▶ **Aim**: Find each line in the records below that contains the string "width", and copy those lines. Treat uppercase and lowercase letters as different.

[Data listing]
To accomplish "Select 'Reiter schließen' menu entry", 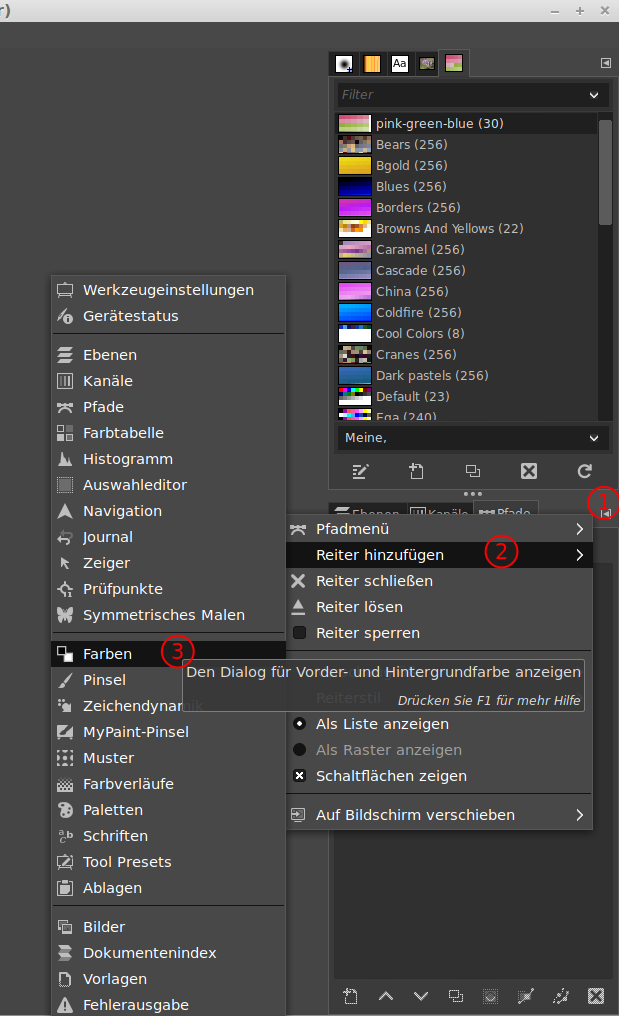I will coord(374,581).
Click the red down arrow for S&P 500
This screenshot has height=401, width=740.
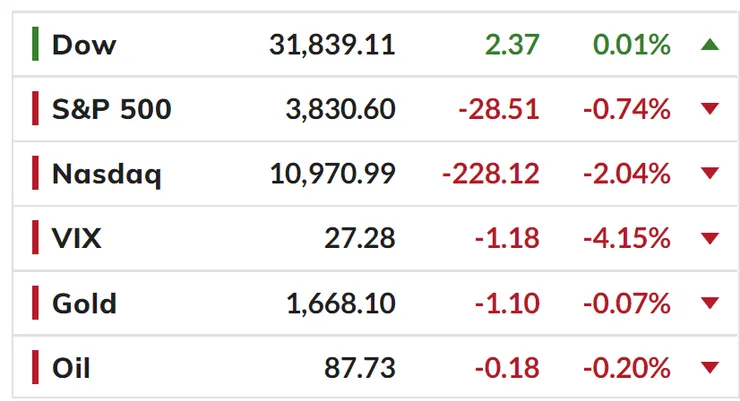coord(710,109)
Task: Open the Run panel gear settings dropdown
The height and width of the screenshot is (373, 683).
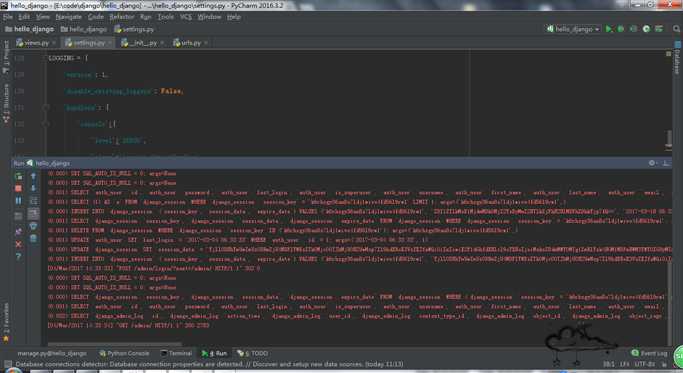Action: [x=653, y=163]
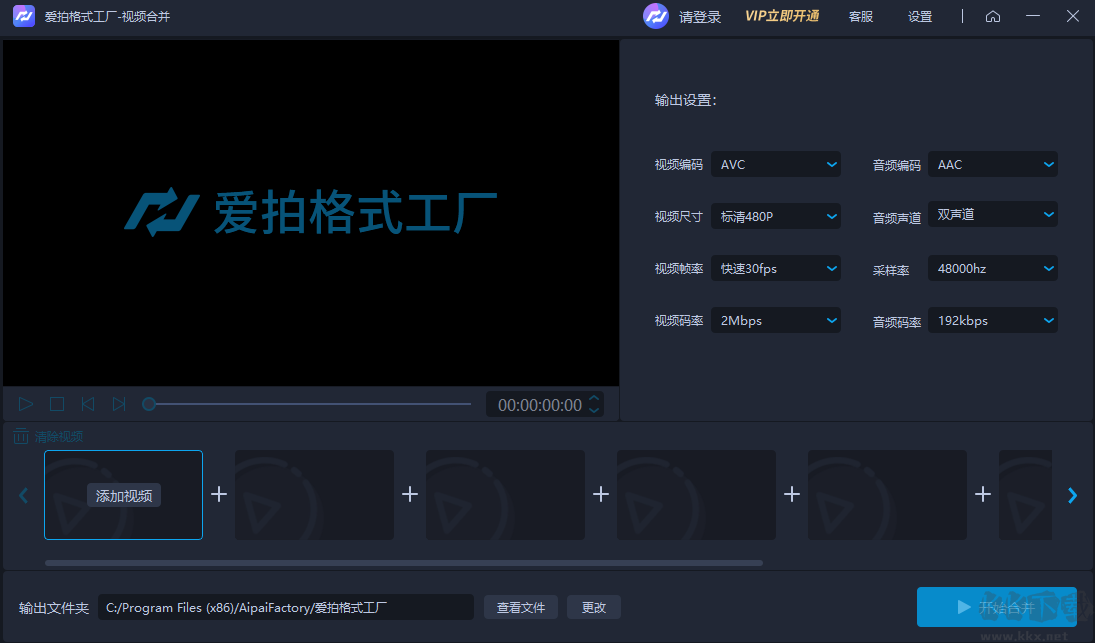Open the 视频尺寸 标清480P dropdown
The image size is (1095, 643).
tap(776, 215)
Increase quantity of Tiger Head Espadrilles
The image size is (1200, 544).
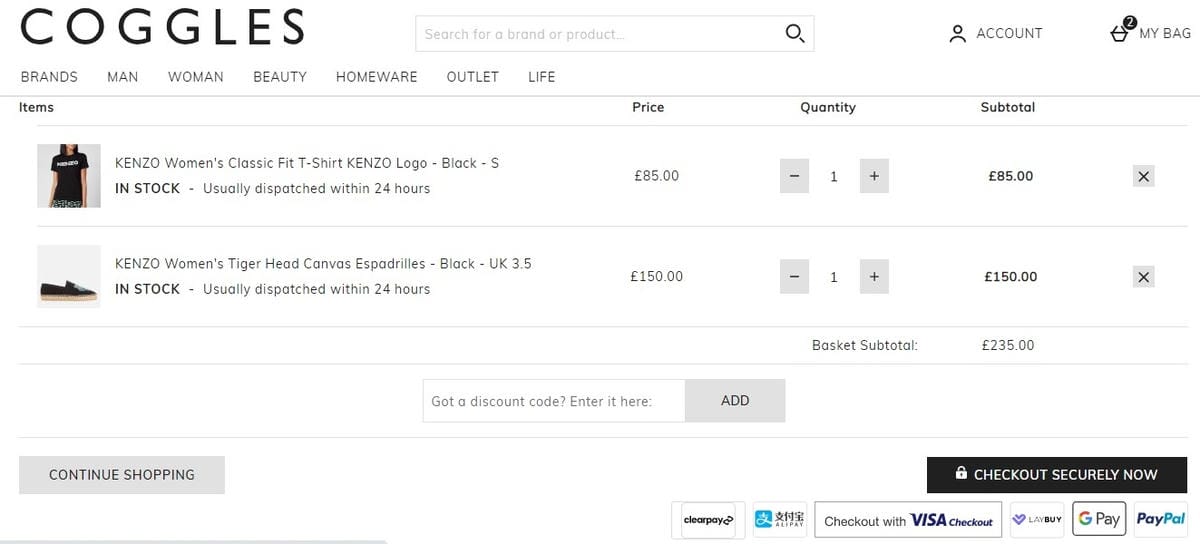pos(874,277)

▶ **Task solution**:
This screenshot has height=401, width=740.
The height and width of the screenshot is (373, 683).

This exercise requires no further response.